Shoulder condition · Belfast & UK-wide virtual

Thoracic Outlet Syndrome

Numbness, tingling or aching down the arm can come from the thoracic outlet rather than the hand. Assessment to find the cause and a plan to get to the bottom of it.

  • Certified Hand Therapist (CHT)
  • Consultant Hand Therapist
  • Hand, wrist & upper limb specialist
Understanding it

What is Thoracic Outlet Syndrome?

Thoracic outlet syndrome (TOS) refers to a group of conditions caused by compression of the neurovascular structures (the brachial plexus, subclavian artery and subclavian vein) as they pass through the thoracic outlet: the space between the collarbone and the first rib. Neurogenic TOS (compression of the brachial plexus) is by far the most common form. Arterial and venous TOS are rarer but more serious conditions requiring urgent vascular assessment.
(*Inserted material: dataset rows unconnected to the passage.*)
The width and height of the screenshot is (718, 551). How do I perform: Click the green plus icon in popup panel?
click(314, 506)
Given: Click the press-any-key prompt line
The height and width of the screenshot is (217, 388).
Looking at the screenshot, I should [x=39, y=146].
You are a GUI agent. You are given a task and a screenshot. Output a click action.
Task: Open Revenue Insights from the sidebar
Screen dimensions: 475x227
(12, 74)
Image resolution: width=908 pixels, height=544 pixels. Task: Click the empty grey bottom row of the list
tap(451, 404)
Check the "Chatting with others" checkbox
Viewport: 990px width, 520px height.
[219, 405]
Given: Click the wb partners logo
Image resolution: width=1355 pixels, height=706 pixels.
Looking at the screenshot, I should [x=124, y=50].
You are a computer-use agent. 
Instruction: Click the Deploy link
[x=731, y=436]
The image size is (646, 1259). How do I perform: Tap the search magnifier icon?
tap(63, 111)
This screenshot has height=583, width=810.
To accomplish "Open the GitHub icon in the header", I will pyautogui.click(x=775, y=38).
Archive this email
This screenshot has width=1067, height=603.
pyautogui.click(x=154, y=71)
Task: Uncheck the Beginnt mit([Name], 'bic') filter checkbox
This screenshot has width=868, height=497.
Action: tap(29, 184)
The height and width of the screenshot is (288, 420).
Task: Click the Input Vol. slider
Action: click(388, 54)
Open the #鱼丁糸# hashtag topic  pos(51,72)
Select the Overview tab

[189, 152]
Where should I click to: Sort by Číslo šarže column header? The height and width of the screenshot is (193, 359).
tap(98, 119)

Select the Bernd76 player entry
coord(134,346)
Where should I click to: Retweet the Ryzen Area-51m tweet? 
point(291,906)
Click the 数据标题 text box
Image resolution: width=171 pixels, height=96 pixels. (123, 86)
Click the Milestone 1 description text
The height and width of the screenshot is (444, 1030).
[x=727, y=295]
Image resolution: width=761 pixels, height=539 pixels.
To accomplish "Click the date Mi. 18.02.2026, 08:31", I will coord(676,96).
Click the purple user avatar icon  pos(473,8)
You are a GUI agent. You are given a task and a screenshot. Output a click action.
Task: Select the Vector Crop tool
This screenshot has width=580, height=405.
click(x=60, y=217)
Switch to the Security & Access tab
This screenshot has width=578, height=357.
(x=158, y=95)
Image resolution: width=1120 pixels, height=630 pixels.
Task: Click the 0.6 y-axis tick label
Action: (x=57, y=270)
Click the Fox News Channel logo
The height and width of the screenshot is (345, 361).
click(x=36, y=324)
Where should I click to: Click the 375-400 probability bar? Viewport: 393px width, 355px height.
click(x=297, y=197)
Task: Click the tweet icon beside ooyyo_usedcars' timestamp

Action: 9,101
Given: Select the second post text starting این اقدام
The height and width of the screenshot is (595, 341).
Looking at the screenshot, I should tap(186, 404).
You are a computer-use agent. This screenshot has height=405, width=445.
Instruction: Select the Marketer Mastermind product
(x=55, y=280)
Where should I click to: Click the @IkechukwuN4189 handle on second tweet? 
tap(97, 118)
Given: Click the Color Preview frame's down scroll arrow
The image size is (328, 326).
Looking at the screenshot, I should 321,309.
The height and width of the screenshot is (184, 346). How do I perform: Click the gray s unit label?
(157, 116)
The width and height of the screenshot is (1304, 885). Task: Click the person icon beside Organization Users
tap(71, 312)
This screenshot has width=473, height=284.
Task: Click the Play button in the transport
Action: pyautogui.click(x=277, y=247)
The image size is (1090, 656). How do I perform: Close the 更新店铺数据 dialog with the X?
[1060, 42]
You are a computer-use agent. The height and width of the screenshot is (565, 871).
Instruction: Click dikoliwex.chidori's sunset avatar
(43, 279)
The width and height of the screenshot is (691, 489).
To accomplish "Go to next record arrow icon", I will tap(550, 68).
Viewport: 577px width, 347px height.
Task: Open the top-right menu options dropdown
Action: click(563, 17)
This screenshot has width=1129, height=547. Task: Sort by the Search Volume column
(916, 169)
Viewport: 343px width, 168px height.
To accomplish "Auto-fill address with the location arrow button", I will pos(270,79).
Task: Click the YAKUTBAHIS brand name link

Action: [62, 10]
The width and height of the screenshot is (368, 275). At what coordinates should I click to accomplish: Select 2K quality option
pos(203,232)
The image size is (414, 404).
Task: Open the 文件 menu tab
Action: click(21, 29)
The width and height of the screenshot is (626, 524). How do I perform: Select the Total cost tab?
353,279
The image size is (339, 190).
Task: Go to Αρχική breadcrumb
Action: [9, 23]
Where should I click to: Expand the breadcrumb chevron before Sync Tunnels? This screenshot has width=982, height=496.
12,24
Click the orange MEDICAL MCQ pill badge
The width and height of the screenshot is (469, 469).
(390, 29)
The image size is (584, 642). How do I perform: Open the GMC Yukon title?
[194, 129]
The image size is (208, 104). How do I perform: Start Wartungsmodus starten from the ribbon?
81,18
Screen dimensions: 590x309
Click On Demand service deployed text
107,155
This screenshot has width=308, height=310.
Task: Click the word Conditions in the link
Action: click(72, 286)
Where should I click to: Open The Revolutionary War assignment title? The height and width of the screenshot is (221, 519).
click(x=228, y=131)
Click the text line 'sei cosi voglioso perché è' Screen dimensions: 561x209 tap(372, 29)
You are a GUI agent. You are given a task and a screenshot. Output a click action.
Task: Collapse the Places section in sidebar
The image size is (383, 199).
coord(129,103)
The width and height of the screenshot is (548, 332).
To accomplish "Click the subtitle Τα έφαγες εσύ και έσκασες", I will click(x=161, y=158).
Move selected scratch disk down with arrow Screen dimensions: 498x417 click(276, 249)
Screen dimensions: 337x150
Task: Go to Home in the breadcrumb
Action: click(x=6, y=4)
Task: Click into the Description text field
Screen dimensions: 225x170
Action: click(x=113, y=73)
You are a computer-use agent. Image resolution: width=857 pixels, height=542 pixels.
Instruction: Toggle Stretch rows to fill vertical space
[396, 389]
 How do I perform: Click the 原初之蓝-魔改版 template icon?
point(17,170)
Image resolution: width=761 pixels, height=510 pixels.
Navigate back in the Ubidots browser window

Neurogenic TOS is frequently misdiagnosed or diagnosed late due to its variable and complex presentation. Symptoms can mimic carpal tunnel syndrome, cervical radiculopathy, rotator cuff pathology and other conditions. Specialist assessment is essential for accurate diagnosis and Hand Therapy is the primary treatment for most cases.

Symptoms

What you might notice

  • Pain, aching and heaviness in the shoulder, arm and hand. Often widespread and difficult to localise
  • Finger numbness and tingling
  • Symptoms provoked by overhead arm positions, sustained shoulder depression or prolonged computer use
  • Weakness of grip
  • Worsening of symptoms when carrying bags or heavy loads on the affected side
  • In vascular TOS: arm swelling, colour change or a feeling of the arm 'going to sleep' rapidly
Causes

Why it happens

  • Postural factors: forward head posture and rounded shoulders narrowing the thoracic outlet
  • Cervical rib: an accessory rib, present in approximately 0.5% of the population
  • Hypertrophy of the neck muscles: common in overhead athletes and heavy lifters
  • Repetitive overhead activities compressing the neurovascular structures
  • Previous clavicle or first rib fracture causing callus formation within the thoracic outlet
  • Prolonged carrying of heavy loads on the shoulder compressing the outlet
Treatment

How it's treated

After a thorough assessment, a personalised treatment plan is built around your needs and goals.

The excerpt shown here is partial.